My sources of inspiration come from different places, not so much from other filmmaking/filmmakers or reading actually. Big inspiration comes from the urban culture in particular street art and music, especially the Hip Hop culture which I’m a huge fan of, I know it sounds bunkers to say but it is true (lol). Wish I could say my biggest inspiration is some French philosopher but that’s not the case. What inspires me about street art and the Hip Hop culture is the way they deliver their messages, there’s no filter and what they say is very relatable, as well they aren't afraid to fully express what they think about the world and they do it very bluntly, it’s understandable by everyone which is why I like it. I try to take those ways and project them into my film work, reason also why I’ve decided to make films using found footage.
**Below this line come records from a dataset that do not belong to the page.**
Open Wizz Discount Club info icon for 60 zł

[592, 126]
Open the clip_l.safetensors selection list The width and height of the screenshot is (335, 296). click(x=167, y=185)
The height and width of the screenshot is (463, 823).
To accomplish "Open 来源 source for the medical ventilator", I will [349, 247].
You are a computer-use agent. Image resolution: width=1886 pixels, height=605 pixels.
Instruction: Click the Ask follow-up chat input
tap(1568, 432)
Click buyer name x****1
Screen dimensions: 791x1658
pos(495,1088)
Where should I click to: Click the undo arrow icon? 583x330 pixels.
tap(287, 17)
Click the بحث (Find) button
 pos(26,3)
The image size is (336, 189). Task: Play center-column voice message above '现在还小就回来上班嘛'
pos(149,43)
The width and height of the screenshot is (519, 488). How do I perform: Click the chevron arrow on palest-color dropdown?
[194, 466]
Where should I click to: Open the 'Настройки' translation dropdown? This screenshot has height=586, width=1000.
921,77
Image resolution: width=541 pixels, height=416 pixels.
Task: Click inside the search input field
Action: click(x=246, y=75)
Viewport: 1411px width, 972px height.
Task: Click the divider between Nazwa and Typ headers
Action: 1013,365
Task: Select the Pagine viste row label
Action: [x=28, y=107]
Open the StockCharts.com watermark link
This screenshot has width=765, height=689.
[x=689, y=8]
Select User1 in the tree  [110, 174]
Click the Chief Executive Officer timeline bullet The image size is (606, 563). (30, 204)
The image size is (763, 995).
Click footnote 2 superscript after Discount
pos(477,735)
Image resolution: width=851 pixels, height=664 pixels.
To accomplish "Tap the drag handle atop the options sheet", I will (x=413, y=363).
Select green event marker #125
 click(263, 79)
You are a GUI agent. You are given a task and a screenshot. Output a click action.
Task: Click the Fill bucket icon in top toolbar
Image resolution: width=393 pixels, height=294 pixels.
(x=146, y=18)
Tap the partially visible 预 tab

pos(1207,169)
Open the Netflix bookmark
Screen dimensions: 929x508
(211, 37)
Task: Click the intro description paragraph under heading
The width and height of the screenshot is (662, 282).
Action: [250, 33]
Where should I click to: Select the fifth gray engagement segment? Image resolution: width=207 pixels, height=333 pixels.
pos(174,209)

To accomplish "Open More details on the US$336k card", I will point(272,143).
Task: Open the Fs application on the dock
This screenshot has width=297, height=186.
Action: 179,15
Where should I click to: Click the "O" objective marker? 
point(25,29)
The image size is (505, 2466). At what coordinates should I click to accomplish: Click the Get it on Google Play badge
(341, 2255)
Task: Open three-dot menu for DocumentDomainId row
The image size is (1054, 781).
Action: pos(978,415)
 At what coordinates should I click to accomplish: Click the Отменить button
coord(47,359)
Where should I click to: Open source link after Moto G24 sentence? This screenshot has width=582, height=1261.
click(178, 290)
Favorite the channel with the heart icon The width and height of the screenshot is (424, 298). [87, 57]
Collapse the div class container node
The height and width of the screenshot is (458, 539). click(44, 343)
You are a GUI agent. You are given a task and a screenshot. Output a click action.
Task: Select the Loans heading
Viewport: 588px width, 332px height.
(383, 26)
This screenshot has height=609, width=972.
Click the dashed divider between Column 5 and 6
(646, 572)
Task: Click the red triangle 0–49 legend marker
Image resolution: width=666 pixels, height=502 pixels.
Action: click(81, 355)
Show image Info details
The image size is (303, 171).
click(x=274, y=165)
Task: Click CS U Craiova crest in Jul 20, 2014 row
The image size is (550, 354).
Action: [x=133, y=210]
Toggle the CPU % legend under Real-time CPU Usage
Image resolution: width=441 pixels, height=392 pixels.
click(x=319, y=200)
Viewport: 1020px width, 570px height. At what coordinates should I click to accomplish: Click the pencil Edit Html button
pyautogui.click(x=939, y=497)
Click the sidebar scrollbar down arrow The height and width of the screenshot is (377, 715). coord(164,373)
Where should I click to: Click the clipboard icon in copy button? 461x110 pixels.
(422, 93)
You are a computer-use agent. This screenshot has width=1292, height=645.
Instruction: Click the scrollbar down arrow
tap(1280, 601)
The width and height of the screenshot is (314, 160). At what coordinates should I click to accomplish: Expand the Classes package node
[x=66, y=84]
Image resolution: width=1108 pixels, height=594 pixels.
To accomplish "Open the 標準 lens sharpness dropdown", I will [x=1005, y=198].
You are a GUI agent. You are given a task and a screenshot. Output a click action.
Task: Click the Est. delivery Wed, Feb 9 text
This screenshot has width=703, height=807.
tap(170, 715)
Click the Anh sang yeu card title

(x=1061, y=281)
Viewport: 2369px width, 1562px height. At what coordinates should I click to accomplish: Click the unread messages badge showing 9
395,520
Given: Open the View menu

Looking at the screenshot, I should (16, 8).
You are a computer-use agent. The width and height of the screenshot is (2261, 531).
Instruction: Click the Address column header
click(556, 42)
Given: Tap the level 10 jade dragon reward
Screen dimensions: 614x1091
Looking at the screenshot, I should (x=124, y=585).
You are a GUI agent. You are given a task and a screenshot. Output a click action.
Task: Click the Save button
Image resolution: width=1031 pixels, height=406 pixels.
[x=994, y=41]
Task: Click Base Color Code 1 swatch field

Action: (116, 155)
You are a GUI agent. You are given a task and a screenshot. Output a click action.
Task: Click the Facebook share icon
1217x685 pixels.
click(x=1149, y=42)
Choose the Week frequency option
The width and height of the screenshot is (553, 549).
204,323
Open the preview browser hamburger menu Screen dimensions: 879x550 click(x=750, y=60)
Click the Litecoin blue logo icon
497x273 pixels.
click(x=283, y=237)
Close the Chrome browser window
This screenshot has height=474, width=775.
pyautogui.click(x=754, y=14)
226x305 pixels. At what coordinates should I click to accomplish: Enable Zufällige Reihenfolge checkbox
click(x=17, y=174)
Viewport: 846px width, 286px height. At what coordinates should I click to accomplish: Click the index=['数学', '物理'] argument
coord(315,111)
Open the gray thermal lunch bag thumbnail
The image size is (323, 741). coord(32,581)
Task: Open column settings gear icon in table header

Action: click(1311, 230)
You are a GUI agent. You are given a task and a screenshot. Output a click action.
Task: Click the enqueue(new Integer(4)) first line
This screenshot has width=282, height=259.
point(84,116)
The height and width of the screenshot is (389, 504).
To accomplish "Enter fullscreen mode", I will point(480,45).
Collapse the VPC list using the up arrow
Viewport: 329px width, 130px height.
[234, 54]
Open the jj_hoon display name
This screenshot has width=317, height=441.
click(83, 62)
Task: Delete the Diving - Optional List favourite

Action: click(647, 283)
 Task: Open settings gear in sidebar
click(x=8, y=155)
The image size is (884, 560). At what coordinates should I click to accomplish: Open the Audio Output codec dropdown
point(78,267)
The amateur look and the idea that the videos I use in my films are shot by anyone that could range from a teenager who by chance captured an interesting moment or action, to a doctor that maybe went on those glacier trips with his family to enjoy the ice melting, makes it more real for me. And each of those videos have a completely different point of view that comes from these people coming from different backgrounds and cultures, that’s what makes it special.
The pandemic that we are experiencing is another aspect of the environmental crisis you address from the angle of rising water levels in your film. Was the film already completed when it began? Do you plan to continue to address these issues and the different aspects of the environmental situation in your future films? More philosophically, how do you see your place as a filmmaker in the face of such a global crisis?
The film was already completed when the pandemic started actually, I finished it around January 2020 (last changes). As far as continuing to address the issue of the environmental situation on the planet, yes I do plan to do more work definitely (I’ve already started something). I see myself carry on with the way I’ve been doing, trying to deliver my messages via films. Films that try to imagine some sort of reality out there, a reality that’s difficult to envision at the moment because of everything going upside down. I’d like to create places and spaces that don’t necessarily exist but that very much show the reality we’re living. It’s a juxtaposition that I’ve been trying to work on since I started my Fairee News project in which I use real footage and try to create non existing situations and places.
Can you tell us a bit more about this Fairee News project, which is released on Youtube, and how it relates to your filmmaking? Do you intend to continue working with online material?
The Fairee News project started when the wildfire in Paradise California happened, in 2018. I’ve always been interested in the role of the news and how the different sources manipulate the content and deliver it through the medias. We're always given information that we cannot verify with the events happening, we just trust what we see in the news and we hope that the sources are reliable enough. With this project I tried to imagine a news room in which all these made up stories/news are fabricated and delivered to the public (which is youtube), in which I use found footage of the events happening that I can re-use, manipulate and propose on my youtube channel with my point of view. It’s with this project that I started working on creating these different realities and dimensions within real stories and it’a ongoing project which is good practice for me. Funny enough Icemeltland Park was supposed to be a Fairee News video but ended up being too long to propose on youtube that’s why I decided to make it as its own film. I do intend to continue using online material for now, will see where it goes and how it goes.